WORK INSTRUCTION:
Please copy the listing that follows exactly, leaving out any pictures.

PROVIDED DATA:

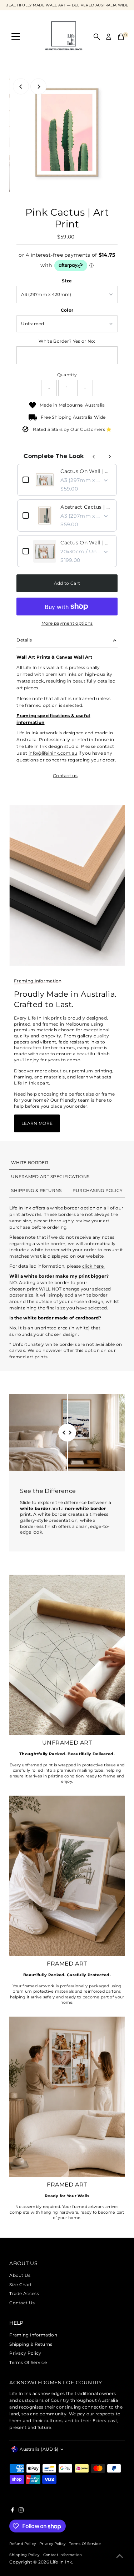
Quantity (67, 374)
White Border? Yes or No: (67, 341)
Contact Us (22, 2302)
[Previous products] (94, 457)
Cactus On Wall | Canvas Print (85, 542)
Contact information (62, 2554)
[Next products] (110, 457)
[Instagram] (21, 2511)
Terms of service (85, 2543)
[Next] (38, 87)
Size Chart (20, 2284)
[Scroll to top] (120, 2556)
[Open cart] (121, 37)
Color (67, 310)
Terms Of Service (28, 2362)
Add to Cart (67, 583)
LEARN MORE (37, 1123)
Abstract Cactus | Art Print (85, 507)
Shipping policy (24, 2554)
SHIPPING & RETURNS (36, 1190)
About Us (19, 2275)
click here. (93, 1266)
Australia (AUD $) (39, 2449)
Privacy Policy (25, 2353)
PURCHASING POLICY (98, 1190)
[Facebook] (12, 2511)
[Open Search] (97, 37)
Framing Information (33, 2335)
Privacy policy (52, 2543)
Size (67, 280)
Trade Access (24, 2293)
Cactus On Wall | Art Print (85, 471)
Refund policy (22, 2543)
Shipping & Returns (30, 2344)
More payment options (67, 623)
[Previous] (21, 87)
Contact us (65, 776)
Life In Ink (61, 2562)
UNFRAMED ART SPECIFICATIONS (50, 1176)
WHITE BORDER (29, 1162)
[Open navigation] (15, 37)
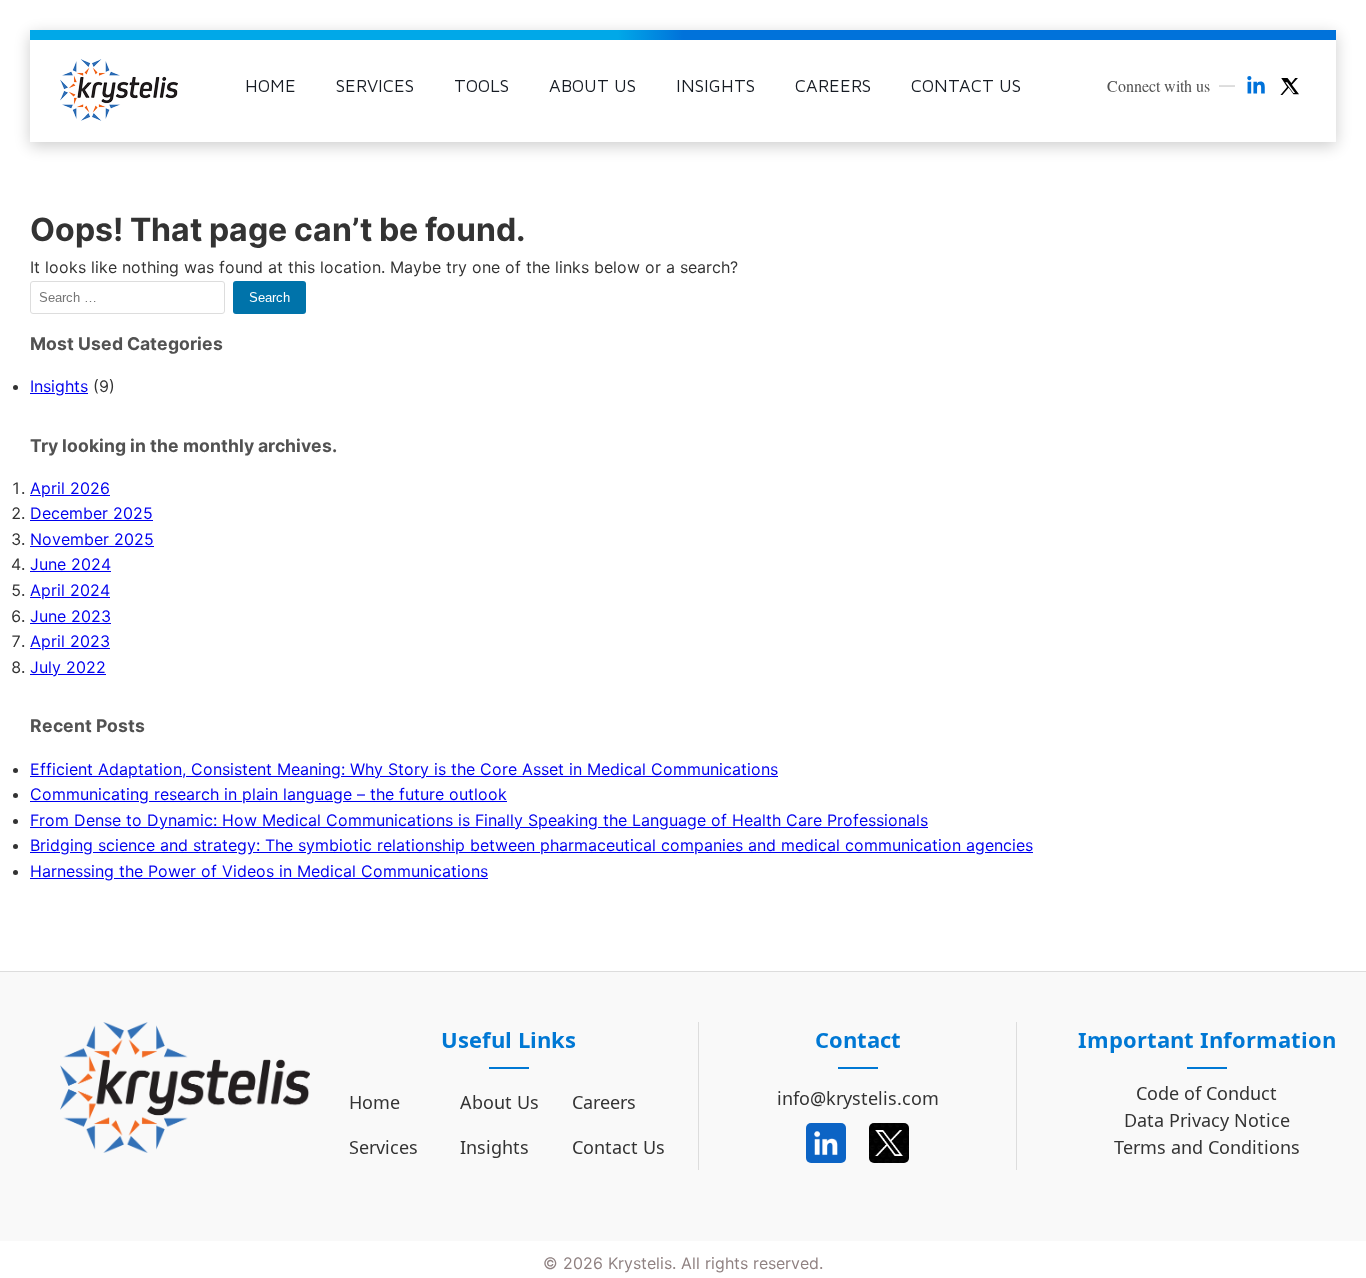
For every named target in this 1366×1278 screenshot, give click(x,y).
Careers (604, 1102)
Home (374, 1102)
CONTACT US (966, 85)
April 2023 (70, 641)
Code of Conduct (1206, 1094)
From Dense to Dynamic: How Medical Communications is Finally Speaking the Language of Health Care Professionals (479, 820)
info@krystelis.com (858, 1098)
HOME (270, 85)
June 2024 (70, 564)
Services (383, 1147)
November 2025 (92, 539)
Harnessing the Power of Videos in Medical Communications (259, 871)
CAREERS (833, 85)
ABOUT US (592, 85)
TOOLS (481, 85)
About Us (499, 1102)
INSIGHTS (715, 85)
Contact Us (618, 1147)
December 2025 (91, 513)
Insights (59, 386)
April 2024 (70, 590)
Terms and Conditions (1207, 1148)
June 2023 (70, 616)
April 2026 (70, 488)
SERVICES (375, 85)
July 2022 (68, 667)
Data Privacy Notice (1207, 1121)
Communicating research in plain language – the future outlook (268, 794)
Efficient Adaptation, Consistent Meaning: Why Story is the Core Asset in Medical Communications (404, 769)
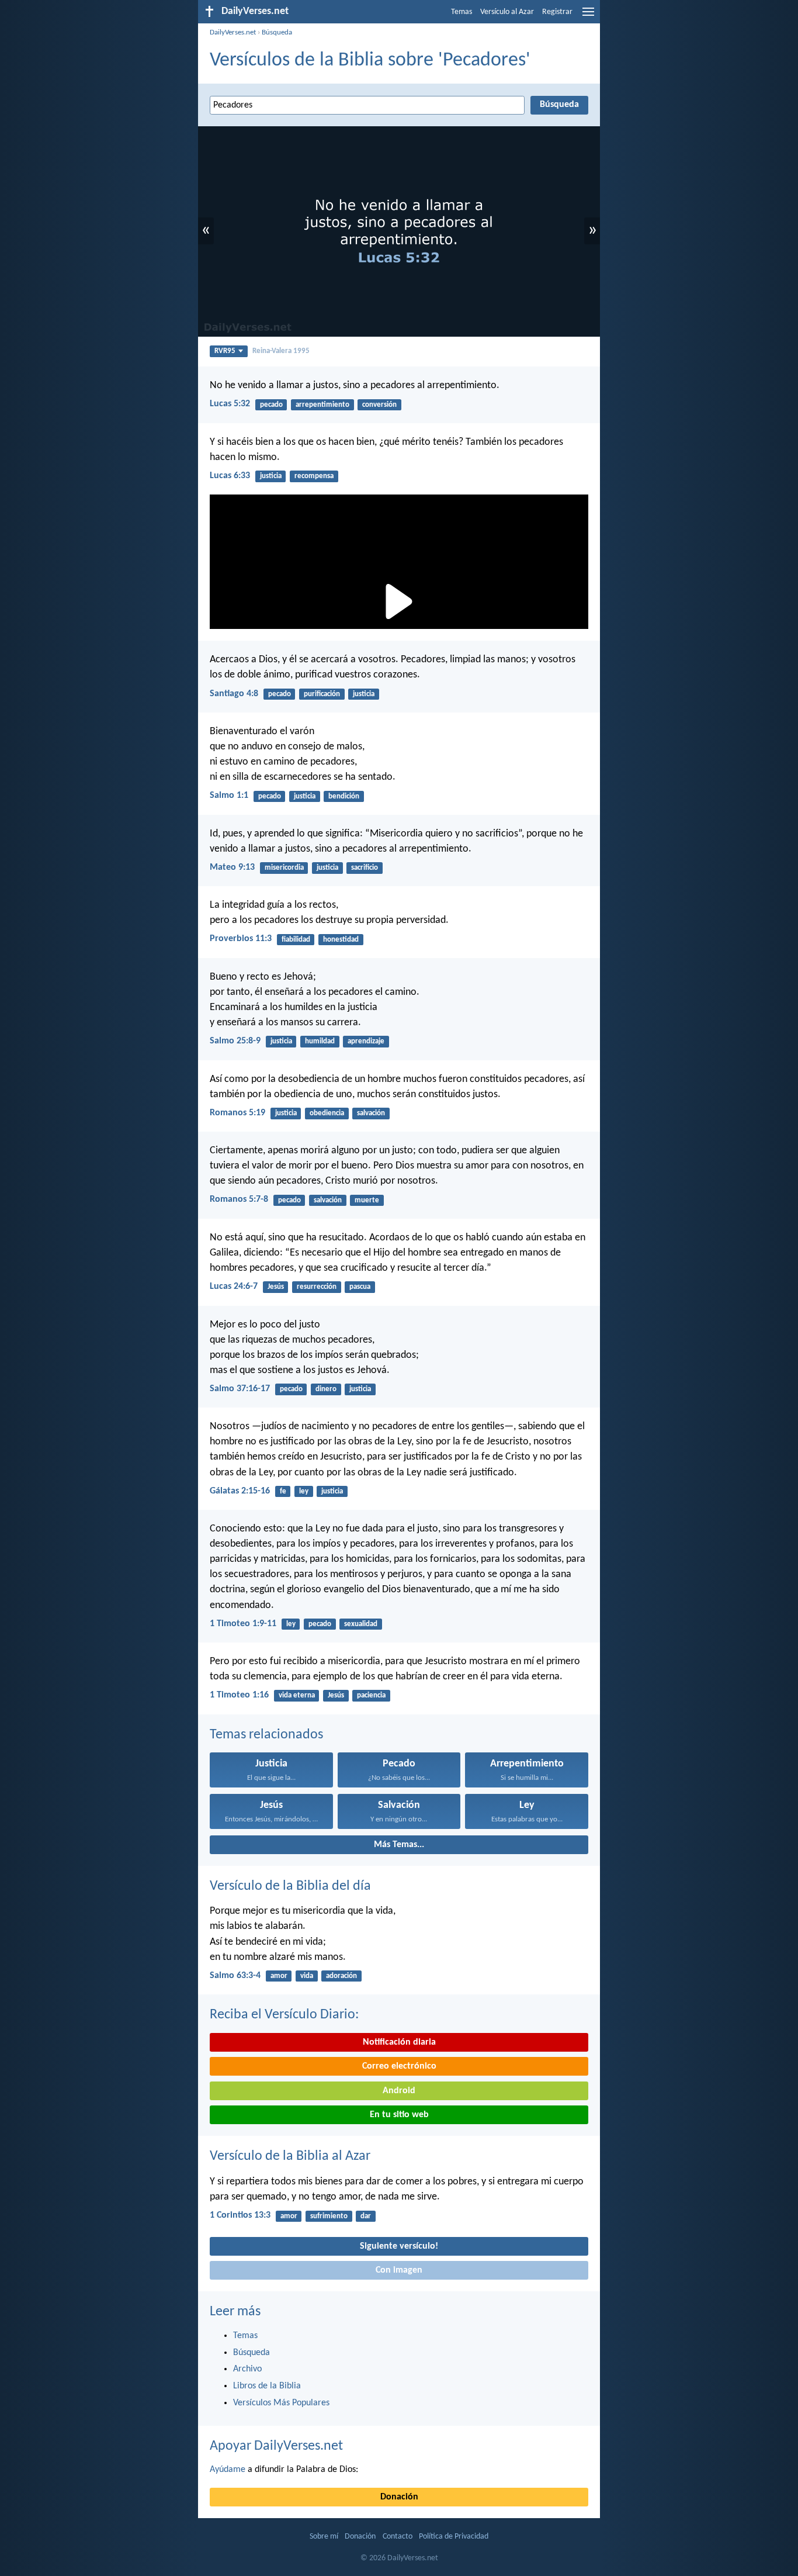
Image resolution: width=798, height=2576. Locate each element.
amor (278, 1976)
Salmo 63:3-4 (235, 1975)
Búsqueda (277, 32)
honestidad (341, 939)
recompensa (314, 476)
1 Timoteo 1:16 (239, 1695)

SOLUTION BELOW:
Quantity (67, 374)
White Border? Yes or No: (67, 341)
Contact Us (22, 2302)
[Previous products] (94, 457)
Cactus On Wall | Canvas Print (85, 542)
Contact information (62, 2554)
[Next products] (110, 457)
[Instagram] (21, 2511)
Terms of service (85, 2543)
[Next] (38, 87)
Size Chart (20, 2284)
[Scroll to top] (120, 2556)
[Open cart] (121, 37)
Color (67, 310)
Terms Of Service (28, 2362)
Add to Cart (67, 583)
LEARN MORE (37, 1123)
Abstract Cactus | Art Print (85, 507)
Shipping policy (24, 2554)
SHIPPING & RETURNS (36, 1190)
About Us (19, 2275)
click here. (93, 1266)
Australia (AUD $) (39, 2449)
Privacy Policy (25, 2353)
PURCHASING POLICY (98, 1190)
[Facebook] (12, 2511)
[Open Search] (97, 37)
Framing Information (33, 2335)
Privacy policy (52, 2543)
Size (67, 280)
Trade Access (24, 2293)
Cactus On Wall | Art Print (85, 471)
Refund policy (22, 2543)
Shipping & Returns (30, 2344)
More payment options (67, 623)
[Previous] (21, 87)
Contact us (65, 776)
Life In Ink (61, 2562)
UNFRAMED ART SPECIFICATIONS (50, 1176)
WHITE BORDER (29, 1162)
[Open navigation] (15, 37)
For every named target in this 1366×1278 screenshot, give click(x,y).
Careers (604, 1102)
Home (374, 1102)
CONTACT US (966, 85)
April 2023 (70, 641)
Code of Conduct (1206, 1094)
From Dense to Dynamic: How Medical Communications is Finally Speaking the Language of Health Care Professionals (479, 820)
info@krystelis.com (858, 1098)
HOME (270, 85)
June 2024 (70, 564)
Services (383, 1147)
November 2025 (92, 539)
Harnessing the Power of Videos in Medical Communications (259, 871)
CAREERS (833, 85)
ABOUT US (592, 85)
TOOLS (481, 85)
About Us (499, 1102)
INSIGHTS (715, 85)
Contact Us (618, 1147)
December 2025 (91, 513)
Insights (59, 386)
April 2024 (70, 590)
Terms and Conditions (1207, 1148)
June 2023 (70, 616)
April 2026 (70, 488)
SERVICES (375, 85)
July 2022 (68, 667)
Data Privacy Notice (1207, 1121)
Communicating research in plain language – the future outlook (268, 794)
Efficient Adaptation, Consistent Meaning: Why Story is the Core Asset in Medical Communications (404, 769)
Image resolution: width=798, height=2576. Locate each element.
amor (278, 1976)
Salmo 63:3-4 (235, 1975)
Búsqueda (277, 32)
honestidad (341, 939)
recompensa (314, 476)
1 Timoteo 1:16 (239, 1695)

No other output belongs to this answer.